What is being asked
Every line of the entries with the word "computer" in it should be shown.

Records contained in a dataset

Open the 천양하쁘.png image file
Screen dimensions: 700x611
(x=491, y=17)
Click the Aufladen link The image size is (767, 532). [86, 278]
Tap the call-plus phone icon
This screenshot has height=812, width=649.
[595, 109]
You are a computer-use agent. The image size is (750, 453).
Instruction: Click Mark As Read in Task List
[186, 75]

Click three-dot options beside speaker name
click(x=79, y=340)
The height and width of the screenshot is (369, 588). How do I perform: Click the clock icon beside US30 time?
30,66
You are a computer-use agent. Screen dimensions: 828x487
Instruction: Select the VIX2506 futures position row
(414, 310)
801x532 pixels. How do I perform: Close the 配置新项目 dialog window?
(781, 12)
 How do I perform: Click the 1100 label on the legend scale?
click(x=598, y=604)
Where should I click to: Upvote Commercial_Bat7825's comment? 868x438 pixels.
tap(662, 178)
---
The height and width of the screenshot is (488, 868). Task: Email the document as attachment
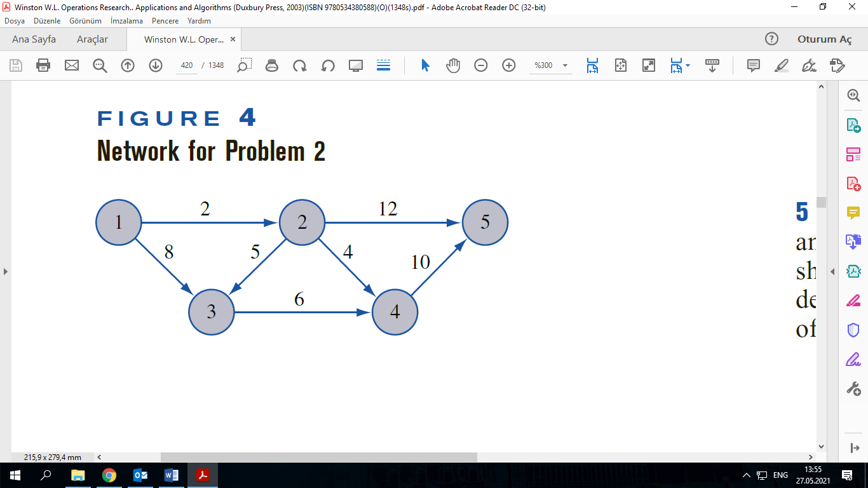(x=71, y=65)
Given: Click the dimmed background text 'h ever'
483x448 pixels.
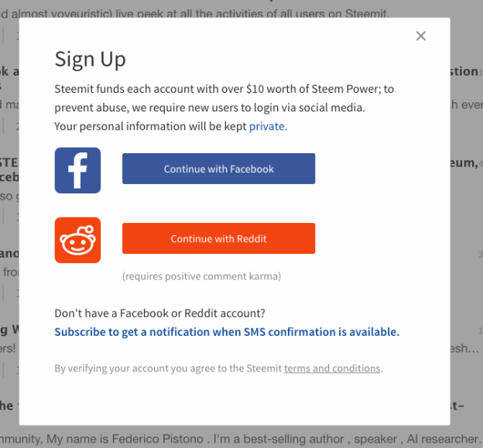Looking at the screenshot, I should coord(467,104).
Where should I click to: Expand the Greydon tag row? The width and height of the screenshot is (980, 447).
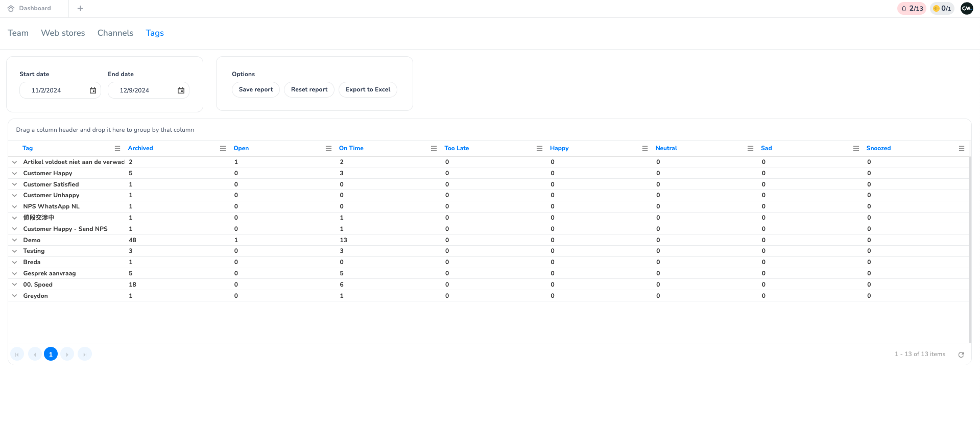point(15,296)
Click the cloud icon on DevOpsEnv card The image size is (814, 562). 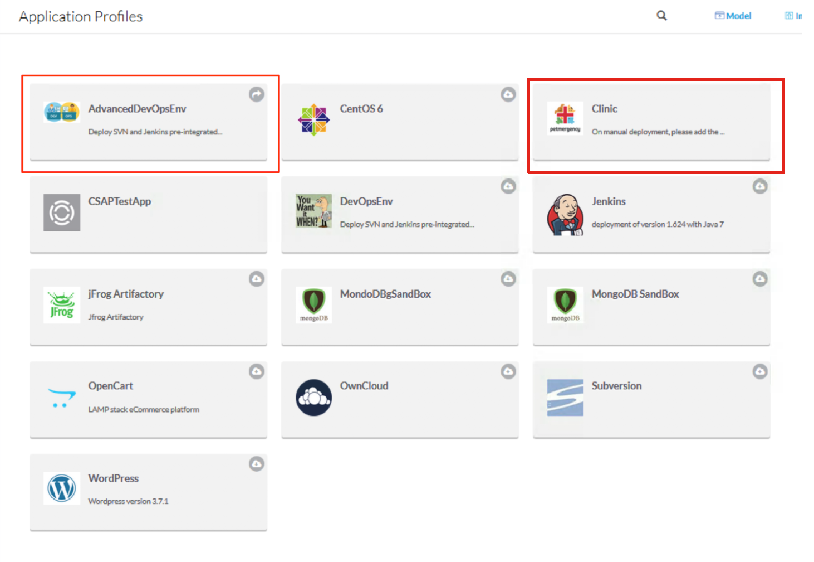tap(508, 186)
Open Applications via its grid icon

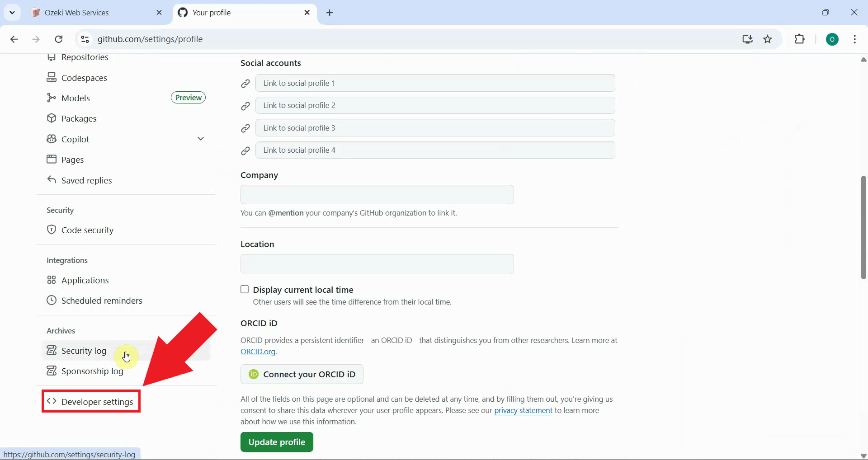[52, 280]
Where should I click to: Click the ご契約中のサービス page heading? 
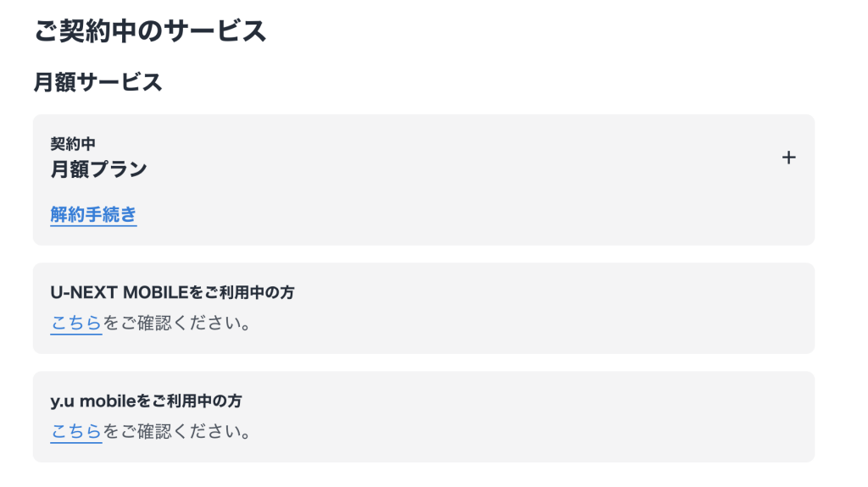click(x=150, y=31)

Expected answer
You are a computer-use agent. The image size is (750, 453).
You are a computer-use agent. Screen dimensions: 828x487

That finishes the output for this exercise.